The Recall Desk
HighFDA (Devices)·Z-2639-2023·Announced 2023-10-04

3M Attest Sterilization Indicator Caps May Melt or Crack

3M is recalling 172,464 units of Attest biological indicators used to validate steam sterilization because caps may melt, deform, or crack during sterilization at 132°C and 135°C.

What this means for you

Real risk of harm even if no illness or injury has been reported yet. Stop using the product and follow the agency's guidance.

Our severity reasoning: FDA Class II recall with no reported illnesses or injuries. The cap defects represent a risk-of-harm to sterilization validation product functionality, meeting the High severity threshold.

Plain-English summary

3M Company is recalling 172,464 units of specific lot codes of Attest Super Rapid Readout Biological Indicators, Attest Super Rapid 5 Steam-Plus Challenge Packs, and Attest Super Rapid Readout Steam Challenge biological indicators. These devices are used to monitor and validate steam sterilization processes. The recall is due to potential defects in the caps of these biological indicators.

During steam sterilization cycles at temperatures of 132°C and 135°C, the caps of affected units may melt, deform, and/or crack. This defect could compromise the integrity and function of the biological indicators.

The affected products have been distributed worldwide, including throughout the United States and to Argentina, Australia, Belgium, Canada, China, Colombia, Hong Kong, Italy, Japan, Peru, Poland, South Korea, Spain, and Taiwan. Specific affected lot codes with expiration dates are: 33P3EF (exp. 12/27/2024), 33P4ND (exp. 01/01/2025), 33P4NR (exp. 01/01/2025), 33P5CA (exp. 01/03/2025), and 33P5XT (exp. 01/06/2025).

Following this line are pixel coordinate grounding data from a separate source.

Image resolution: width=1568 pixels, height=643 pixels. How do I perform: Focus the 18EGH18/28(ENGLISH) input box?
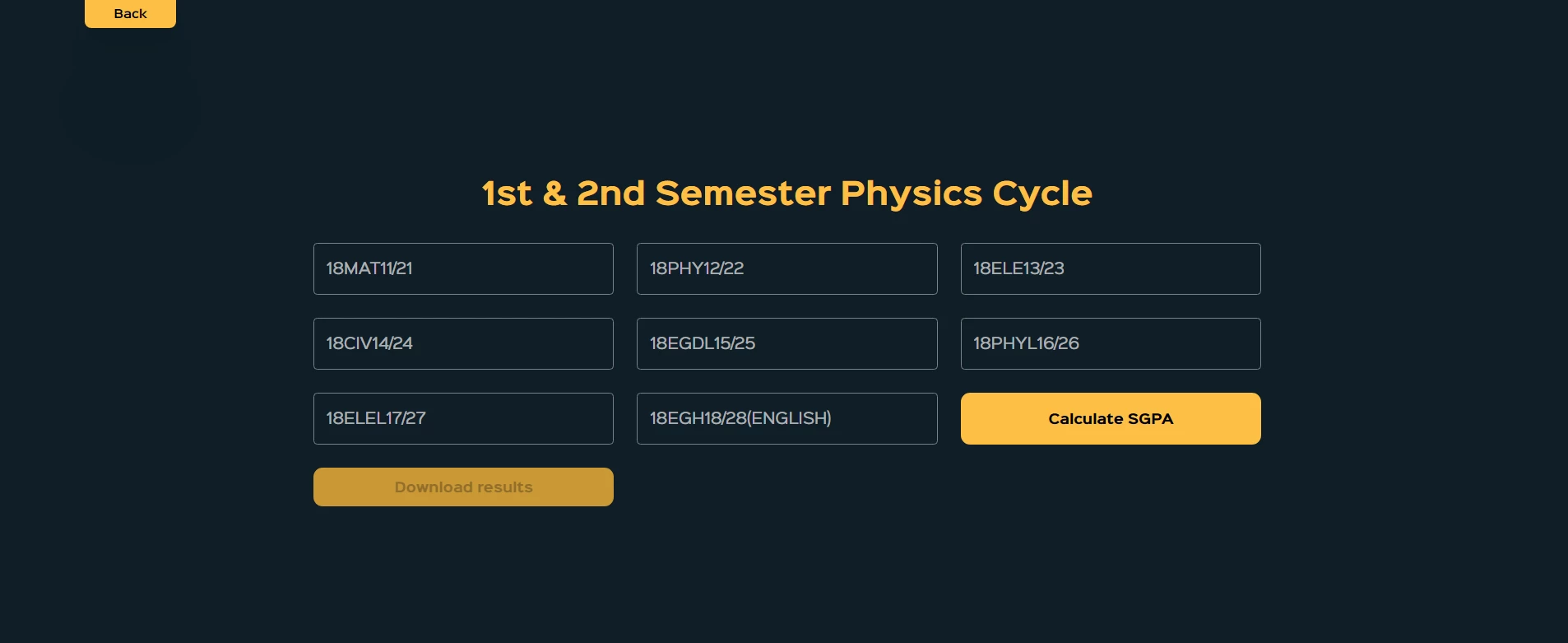786,418
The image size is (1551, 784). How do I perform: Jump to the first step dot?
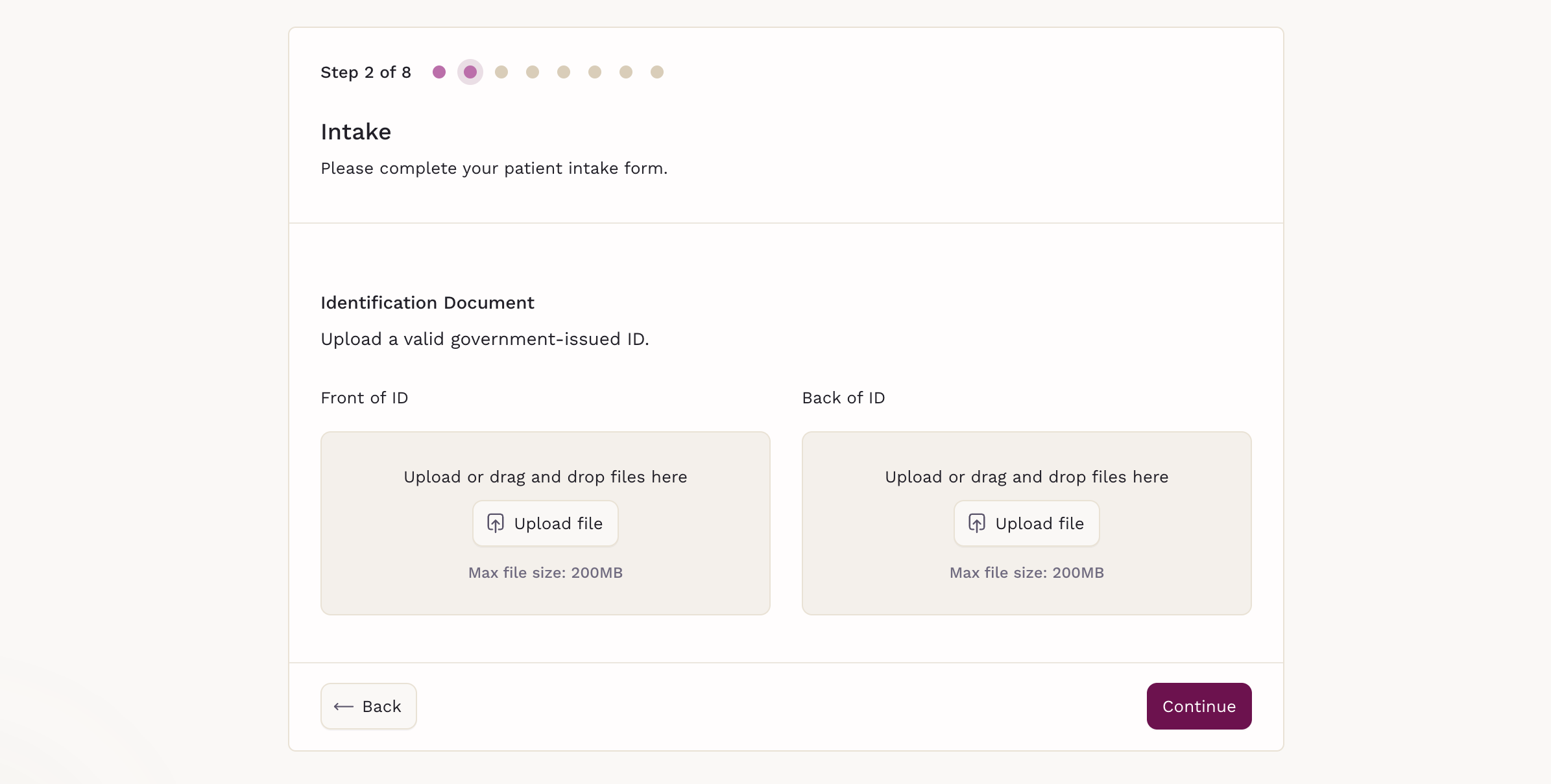[439, 72]
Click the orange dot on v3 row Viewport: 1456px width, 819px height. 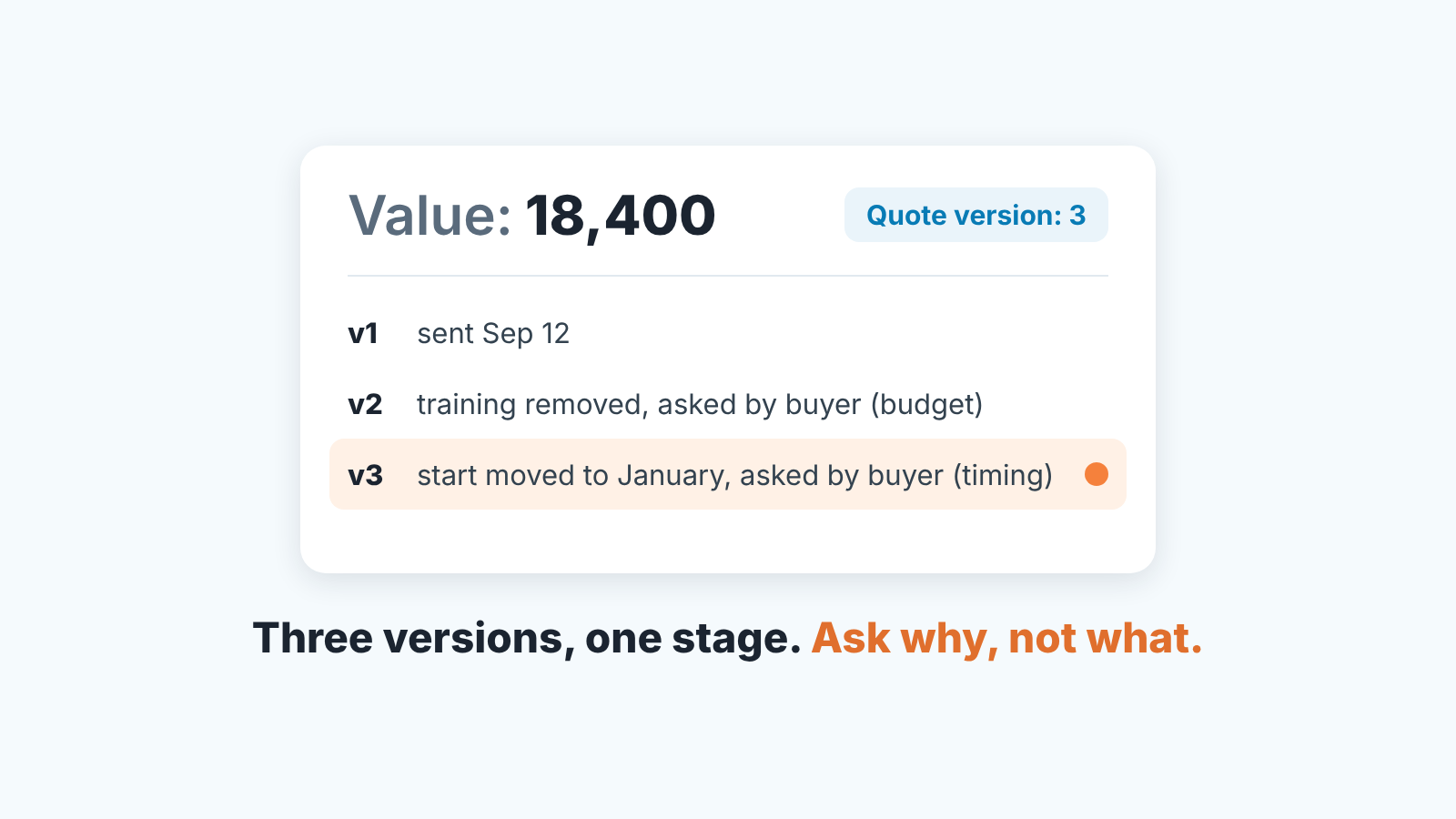pyautogui.click(x=1097, y=474)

If you have purchased or are using affected products, contact 3M for guidance on whether your product is included in this recall. Do not use affected units for sterilization validation until you have confirmed whether your product is recalled.

The recalled product

Product
3M Attest Super Rapid 5 Steam-Plus Steam Challenge Pack, REF 41482V; designed to qualify and monitor dynamic-air removal steam sterilization processes
Manufacturer
3M Company - Health Care Business
Hazard
  • product-defect
  • malfunction

Is your product affected?

Check your packaging against the codes below. If any of them match, the product is part of this recall.

Lot numbers (10)

  • UDI/DI: 50707387787276( (shipper)
  • Lot Codes: 33P3EF
  • exp. 12/27/2024
  • 33P4ND
  • exp. 01/01/2025
  • 33P4NR
  • 33P5CA
  • exp. 01/03/2025
  • 33P5XT
  • exp. 01/06/2025

Distribution

Distributed nationwide across the United States.